*TASK INPUTS*:
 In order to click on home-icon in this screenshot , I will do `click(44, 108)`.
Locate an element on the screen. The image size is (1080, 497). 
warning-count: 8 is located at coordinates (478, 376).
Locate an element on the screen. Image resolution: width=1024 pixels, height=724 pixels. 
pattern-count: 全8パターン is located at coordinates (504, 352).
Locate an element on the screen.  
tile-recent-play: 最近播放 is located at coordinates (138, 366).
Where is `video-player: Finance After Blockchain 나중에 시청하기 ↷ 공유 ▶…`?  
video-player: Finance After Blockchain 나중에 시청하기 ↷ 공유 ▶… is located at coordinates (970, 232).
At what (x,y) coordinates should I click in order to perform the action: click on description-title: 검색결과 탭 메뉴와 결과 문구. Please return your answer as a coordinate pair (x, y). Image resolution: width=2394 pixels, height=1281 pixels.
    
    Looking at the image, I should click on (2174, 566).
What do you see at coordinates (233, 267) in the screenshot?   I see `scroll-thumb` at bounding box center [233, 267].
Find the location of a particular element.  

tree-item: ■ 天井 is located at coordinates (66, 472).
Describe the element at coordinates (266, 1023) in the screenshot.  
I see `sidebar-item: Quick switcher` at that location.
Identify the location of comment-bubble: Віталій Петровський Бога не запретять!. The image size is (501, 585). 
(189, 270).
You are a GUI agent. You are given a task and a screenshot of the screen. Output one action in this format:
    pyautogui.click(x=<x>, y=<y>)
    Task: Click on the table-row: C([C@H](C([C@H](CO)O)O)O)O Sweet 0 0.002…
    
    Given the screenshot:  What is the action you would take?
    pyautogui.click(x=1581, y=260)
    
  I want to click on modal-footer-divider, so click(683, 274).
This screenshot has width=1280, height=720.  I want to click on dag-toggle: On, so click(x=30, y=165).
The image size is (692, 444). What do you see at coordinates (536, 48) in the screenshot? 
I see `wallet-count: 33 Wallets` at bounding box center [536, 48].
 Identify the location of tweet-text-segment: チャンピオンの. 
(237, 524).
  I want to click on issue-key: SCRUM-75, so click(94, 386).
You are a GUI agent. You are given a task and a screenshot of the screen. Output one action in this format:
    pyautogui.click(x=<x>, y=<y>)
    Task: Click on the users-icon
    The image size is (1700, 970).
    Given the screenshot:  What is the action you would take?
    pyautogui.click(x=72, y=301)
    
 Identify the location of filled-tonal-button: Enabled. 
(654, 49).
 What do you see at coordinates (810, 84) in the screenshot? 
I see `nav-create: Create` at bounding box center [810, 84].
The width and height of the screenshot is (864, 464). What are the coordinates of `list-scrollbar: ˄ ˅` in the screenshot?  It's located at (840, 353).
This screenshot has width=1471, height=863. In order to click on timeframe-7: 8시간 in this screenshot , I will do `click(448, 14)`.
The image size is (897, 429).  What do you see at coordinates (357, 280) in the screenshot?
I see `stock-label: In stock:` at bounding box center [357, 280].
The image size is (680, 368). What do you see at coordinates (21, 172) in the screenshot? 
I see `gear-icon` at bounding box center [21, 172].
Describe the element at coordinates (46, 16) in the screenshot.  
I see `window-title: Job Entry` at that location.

*REQUIRED ACTION*: Switch every "Identify the location of" in the listing above to "Find the position of", and write out the whole listing again with nothing else changed.

*SOLUTION TO THE PROBLEM*:
 In order to click on home-icon in this screenshot , I will do `click(44, 108)`.
Locate an element on the screen. The image size is (1080, 497). 
warning-count: 8 is located at coordinates (478, 376).
Locate an element on the screen. Image resolution: width=1024 pixels, height=724 pixels. 
pattern-count: 全8パターン is located at coordinates (504, 352).
Locate an element on the screen.  
tile-recent-play: 最近播放 is located at coordinates (138, 366).
Where is `video-player: Finance After Blockchain 나중에 시청하기 ↷ 공유 ▶…`?  
video-player: Finance After Blockchain 나중에 시청하기 ↷ 공유 ▶… is located at coordinates (970, 232).
At what (x,y) coordinates should I click in order to perform the action: click on description-title: 검색결과 탭 메뉴와 결과 문구. Please return your answer as a coordinate pair (x, y). Image resolution: width=2394 pixels, height=1281 pixels.
    
    Looking at the image, I should click on (2174, 566).
What do you see at coordinates (233, 267) in the screenshot?   I see `scroll-thumb` at bounding box center [233, 267].
Find the location of a particular element.  

tree-item: ■ 天井 is located at coordinates (66, 472).
Describe the element at coordinates (266, 1023) in the screenshot.  
I see `sidebar-item: Quick switcher` at that location.
Find the position of comment-bubble: Віталій Петровський Бога не запретять!. The image size is (501, 585). 
(189, 270).
You are a GUI agent. You are given a task and a screenshot of the screen. Output one action in this format:
    pyautogui.click(x=<x>, y=<y>)
    Task: Click on the table-row: C([C@H](C([C@H](CO)O)O)O)O Sweet 0 0.002…
    
    Given the screenshot:  What is the action you would take?
    pyautogui.click(x=1581, y=260)
    
  I want to click on modal-footer-divider, so click(683, 274).
This screenshot has width=1280, height=720.  I want to click on dag-toggle: On, so click(x=30, y=165).
The image size is (692, 444). What do you see at coordinates (536, 48) in the screenshot? 
I see `wallet-count: 33 Wallets` at bounding box center [536, 48].
 Find the position of tweet-text-segment: チャンピオンの. 
(237, 524).
  I want to click on issue-key: SCRUM-75, so click(94, 386).
You are a GUI agent. You are given a task and a screenshot of the screen. Output one action in this format:
    pyautogui.click(x=<x>, y=<y>)
    Task: Click on the users-icon
    The image size is (1700, 970).
    Given the screenshot:  What is the action you would take?
    pyautogui.click(x=72, y=301)
    
 Find the position of filled-tonal-button: Enabled. 
(654, 49).
 What do you see at coordinates (810, 84) in the screenshot? 
I see `nav-create: Create` at bounding box center [810, 84].
The width and height of the screenshot is (864, 464). What are the coordinates of `list-scrollbar: ˄ ˅` in the screenshot?  It's located at (840, 353).
This screenshot has width=1471, height=863. In order to click on timeframe-7: 8시간 in this screenshot , I will do `click(448, 14)`.
The image size is (897, 429).  What do you see at coordinates (357, 280) in the screenshot?
I see `stock-label: In stock:` at bounding box center [357, 280].
The image size is (680, 368). What do you see at coordinates (21, 172) in the screenshot? 
I see `gear-icon` at bounding box center [21, 172].
Describe the element at coordinates (46, 16) in the screenshot.  
I see `window-title: Job Entry` at that location.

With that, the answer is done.